How vivid that moment is – I remember thinking “31?! Oh man I’m gonna be SO OLD!” Mrs. Kendrick then led us on a discussion about what things we thought might change the most, and what would be different when we got to the year 2000. (I was a big fan of the reruns of the TV show “Lost In Space” at that point, so i was pretty sure I was going to wind up on a spaceship like Will Robinson, with a robot pal and a life of cosmic adventure! Sadly, no luck so far.)
Now, here we are 22 years PAST that magical point that seemed so far away. And the world sure is different than it was in 5th grade. My knees today, walking up the stairs at work, were WISHING they were 31 again! 🙂
I definitely didn’t think we’d be in year three of a global pandemic, and only a year past an armed insurrection trying to topple our democracy from the inside. I wouldn’t have predicted a kidney transplant, or the illnesses that led to it. I couldn’t have begun to guess at how blessed I’d feel to have a family as wonderful as the one I do, or how happy being with my wife and kids would make me. And, in 5th grade, I had no idea that I’d fall in love with storytelling, and theatre, and the joy I would get from bringing stories to life for people to be entertained by, and challenged by. Funny to think that at that point in my life I was still several years from the show that shifted my life forever, a Huron Civic Theatre production of Fiddler On The Roof that my parents took me to. The minute the lights went down and the curtain went up, I was hooked.

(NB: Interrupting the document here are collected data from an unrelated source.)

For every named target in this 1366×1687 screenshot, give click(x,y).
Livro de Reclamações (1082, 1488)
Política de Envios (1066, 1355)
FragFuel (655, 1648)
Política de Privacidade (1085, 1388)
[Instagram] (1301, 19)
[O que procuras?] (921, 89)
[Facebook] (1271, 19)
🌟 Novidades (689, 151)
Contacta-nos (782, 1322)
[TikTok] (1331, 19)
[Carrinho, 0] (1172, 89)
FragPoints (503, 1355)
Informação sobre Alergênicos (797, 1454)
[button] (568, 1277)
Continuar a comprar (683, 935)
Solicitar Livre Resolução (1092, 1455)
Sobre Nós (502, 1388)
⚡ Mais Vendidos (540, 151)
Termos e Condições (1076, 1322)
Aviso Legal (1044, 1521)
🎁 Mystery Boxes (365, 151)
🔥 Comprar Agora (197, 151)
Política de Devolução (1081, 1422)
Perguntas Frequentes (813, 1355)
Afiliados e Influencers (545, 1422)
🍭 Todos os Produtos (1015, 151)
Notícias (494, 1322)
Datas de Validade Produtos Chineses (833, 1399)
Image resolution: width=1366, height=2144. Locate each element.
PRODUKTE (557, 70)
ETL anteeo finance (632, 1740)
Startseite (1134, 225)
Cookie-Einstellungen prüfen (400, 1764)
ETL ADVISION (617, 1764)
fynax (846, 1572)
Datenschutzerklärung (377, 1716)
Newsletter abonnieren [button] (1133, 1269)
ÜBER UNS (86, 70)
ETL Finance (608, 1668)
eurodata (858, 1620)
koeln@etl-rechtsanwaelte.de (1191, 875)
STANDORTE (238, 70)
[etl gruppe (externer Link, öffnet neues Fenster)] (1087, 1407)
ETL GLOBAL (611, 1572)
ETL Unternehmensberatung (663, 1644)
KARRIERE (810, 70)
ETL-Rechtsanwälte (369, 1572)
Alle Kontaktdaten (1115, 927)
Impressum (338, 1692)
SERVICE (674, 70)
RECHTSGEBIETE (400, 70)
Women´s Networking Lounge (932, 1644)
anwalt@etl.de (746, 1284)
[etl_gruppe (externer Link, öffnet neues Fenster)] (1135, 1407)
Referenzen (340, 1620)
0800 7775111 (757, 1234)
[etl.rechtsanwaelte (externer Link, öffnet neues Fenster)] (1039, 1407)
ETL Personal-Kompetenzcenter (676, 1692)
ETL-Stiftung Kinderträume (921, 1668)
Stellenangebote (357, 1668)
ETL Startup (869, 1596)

And now here we are – in 2022. I’m lucky to run a professional regional theatre with some of my closest friends, and despite the pandemic, the political polarization, the ridiculous denials of basic science, and the many challenges the whole planet currently faces, I’m happy and optimistic about our future. Are there challenges to overcome? Sure. But when haven’t there been? Right next to them, thankfully, are people working to solve them. And I still believe there are more people operating from a place of common sense, decency and compassion than there are operating from fear and greed and malice.
So, bring on the new year! There are good things on the horizon, and I still believe anything is possible! I mean – just a couple of months ago, we got a new season of the rebooted “Lost In Space” on Netflix – so maybe those 5th grade dreams still have a shot.